**THE DATA**

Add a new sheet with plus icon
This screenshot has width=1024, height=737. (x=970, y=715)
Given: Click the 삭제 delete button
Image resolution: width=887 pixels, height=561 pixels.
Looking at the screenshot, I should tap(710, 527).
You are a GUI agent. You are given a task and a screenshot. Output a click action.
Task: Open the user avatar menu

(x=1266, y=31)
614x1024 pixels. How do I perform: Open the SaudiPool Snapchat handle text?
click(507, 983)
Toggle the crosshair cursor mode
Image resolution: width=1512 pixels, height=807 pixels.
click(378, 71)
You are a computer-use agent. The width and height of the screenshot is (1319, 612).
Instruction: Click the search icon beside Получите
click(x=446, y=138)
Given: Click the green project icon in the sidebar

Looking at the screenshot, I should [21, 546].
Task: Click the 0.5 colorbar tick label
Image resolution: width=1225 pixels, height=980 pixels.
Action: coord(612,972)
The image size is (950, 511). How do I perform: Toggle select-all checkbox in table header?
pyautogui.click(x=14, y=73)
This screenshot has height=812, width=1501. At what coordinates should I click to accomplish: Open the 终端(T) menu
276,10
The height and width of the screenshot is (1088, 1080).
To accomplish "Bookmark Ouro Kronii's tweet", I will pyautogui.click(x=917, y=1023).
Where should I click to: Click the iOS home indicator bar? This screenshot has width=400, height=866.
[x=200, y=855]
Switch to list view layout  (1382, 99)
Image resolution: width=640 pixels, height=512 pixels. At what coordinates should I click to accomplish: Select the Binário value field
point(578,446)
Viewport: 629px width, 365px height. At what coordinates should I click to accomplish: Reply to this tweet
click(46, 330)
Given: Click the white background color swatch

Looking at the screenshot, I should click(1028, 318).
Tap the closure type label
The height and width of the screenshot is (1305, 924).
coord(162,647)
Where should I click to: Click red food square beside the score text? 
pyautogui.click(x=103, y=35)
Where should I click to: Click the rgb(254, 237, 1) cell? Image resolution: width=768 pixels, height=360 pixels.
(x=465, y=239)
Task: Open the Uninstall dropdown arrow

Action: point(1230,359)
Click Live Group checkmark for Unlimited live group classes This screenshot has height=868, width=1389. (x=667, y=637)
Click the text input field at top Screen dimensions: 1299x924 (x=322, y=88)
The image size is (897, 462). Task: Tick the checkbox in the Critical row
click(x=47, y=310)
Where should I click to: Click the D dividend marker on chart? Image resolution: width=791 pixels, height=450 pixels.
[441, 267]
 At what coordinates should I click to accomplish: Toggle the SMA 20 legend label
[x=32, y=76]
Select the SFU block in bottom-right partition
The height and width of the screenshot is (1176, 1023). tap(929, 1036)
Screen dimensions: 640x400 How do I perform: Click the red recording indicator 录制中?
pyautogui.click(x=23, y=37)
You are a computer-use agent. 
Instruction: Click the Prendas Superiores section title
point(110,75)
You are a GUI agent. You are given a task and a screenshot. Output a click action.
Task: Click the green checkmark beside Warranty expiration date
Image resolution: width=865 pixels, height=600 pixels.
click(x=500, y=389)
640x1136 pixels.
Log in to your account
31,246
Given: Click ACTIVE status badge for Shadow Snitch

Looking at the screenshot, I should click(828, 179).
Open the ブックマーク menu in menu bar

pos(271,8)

**WORK TO BE COMPLETED**
From the data above, keep only the lines that contain the string "size" and list them. The match is case-sensitive.

**EXERCISE RESPONSE**
The image size is (950, 511). How do I perform: Toggle select-all checkbox in table header?
The image size is (897, 462). Task: Tick the checkbox in the Critical row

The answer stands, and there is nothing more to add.